Anglers encountered changing conditions and this meant tough times when looking for yellowfin tuna or dorado, those species have scattered and now we are finding more of the cooler water species as we would expect during the winter season. Catches have included bonito, sierra, roosterfish, pargo, red snapper, cabrilla, grouper, yellowtail, skipjack, triggerfish and others. The Eastern Pacific bonito has been one of the more abundant fish, striking off the high spots north of Punta Gorda on both sardinas and yo-yo jigs, average size is about 5 lb, some going as large as 12 lb. Good fighting fish and excellent eating, similar to tuna or even albacore. Supplies of sardinas were a bit harder to find, mainly because of the early low tides and the rocky areas where the schools of baitfish are now concentrated. They are finding some live sardinas, but supplies are not what they have been as in previous weeks.
A handful of nice yellowtail are just starting to show up, all of the fish landed have been in the 25 to 30 lb. class, from the Gordo Banks to San Luis Bank, these jacks should start showing in greater numbers. Live bait off the bottom and yo-yo jigs have both worked. A few sharks on the same grounds to deal with. Also the ongoing sea lion problem. The all-around bottom action is improving, we are now seeing red snapper (huchinango), barred pargo, yellow snapper, leopard grouper, pinta cabrilla, flag cabrilla, bonito and triggerfish.
Sierra have continued to be the main species running close to shore, most of these fish are averaging in the 2 to 5 pound range, though we saw one 15 lb. trophy brought in this week, also a couple of others near the ten pound mark. A few roosterfish in the mix, mostly smaller sized juvenile fish. Slow trolling with sardinas have proved the best bet for these fish.
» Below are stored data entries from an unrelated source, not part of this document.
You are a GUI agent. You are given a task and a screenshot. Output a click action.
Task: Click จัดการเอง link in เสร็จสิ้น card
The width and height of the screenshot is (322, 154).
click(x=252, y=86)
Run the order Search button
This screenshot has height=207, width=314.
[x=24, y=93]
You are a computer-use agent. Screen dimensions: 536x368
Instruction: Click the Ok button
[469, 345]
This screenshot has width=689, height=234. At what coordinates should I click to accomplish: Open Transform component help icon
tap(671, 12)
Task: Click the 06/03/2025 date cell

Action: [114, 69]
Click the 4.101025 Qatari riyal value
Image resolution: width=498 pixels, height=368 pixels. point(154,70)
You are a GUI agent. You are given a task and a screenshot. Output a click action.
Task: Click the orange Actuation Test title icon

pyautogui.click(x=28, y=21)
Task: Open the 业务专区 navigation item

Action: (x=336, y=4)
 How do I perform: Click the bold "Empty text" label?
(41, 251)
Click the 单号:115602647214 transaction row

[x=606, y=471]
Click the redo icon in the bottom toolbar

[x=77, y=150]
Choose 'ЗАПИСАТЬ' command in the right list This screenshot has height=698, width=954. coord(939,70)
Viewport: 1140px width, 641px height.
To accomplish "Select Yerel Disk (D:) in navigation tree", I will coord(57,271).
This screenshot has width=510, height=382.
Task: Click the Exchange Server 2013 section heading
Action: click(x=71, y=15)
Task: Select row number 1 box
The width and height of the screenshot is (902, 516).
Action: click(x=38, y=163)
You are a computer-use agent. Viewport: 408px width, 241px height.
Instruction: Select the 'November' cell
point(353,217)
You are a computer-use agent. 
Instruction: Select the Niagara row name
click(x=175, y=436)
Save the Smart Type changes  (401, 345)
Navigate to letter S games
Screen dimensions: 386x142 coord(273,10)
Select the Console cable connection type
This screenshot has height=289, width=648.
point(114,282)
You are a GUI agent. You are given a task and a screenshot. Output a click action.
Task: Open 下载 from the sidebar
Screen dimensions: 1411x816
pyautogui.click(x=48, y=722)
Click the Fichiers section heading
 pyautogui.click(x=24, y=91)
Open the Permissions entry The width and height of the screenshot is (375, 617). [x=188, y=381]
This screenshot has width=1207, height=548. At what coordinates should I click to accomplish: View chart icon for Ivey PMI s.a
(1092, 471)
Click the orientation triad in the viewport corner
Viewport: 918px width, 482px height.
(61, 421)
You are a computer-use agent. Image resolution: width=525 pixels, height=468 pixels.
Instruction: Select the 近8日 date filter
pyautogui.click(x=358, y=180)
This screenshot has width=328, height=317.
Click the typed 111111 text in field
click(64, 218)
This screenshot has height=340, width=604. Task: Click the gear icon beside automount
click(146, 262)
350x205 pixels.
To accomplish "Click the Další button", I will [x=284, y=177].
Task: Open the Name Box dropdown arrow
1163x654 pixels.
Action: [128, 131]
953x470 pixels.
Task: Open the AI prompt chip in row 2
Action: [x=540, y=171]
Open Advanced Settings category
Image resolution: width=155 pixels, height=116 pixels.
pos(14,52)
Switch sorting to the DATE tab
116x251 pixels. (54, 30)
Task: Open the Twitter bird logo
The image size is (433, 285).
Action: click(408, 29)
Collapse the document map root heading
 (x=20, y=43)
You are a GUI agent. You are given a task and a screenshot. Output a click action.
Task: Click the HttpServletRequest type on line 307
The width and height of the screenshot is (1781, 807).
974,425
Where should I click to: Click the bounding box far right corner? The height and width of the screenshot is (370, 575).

Billfish action has been slow, a few scattered striped marlin, no feeding frenzies, as offshore bait schools have been hard to find, no concentrations, we expect the coming months will bring more consistent offshore action. There has been a lack of mackerel this season so far.
We have seen significant progress on rebuilding efforts of the panga dock area in Puerto Los Cabos Marina, in another month or so we are hoping things will be much improved. Local road crews in La Playita had dug up and closed the main access road, beginning work on the final long overdue pavement section from the Marine Group to Hotel El Ganzo, planned to install new drainage, water pipe work etc… Though the crew completely abandoned all efforts of this project and have left us with an embarrassing mess. Someone has got to step in and fix this situation. Another disaster is the gill and drift net operations going on in local waters, reports of netters filling pangas with thousands of pounds of so called protected species such as juvenile roosterfish, this just does not make any sense at all, where are the authority’s priorities, is there any thought at all about the state of the future fishery?
The combined panga fleets launching out of La Playita, Puerto Los Cabos Marina sent out approximately 96 charters for the week, with anglers reporting a fish count of: 4 striped marlin, 5 yellowtail, 18 dorado, 1 yellowfin tuna, 235 sierra, 310 Eastern Pacific bonito, 9 amberjack, 55 cabrilla, 58 huachiango, 12 roosterfish, 35 yellow snapper, 12 hammerhead shark and 80 skipjack.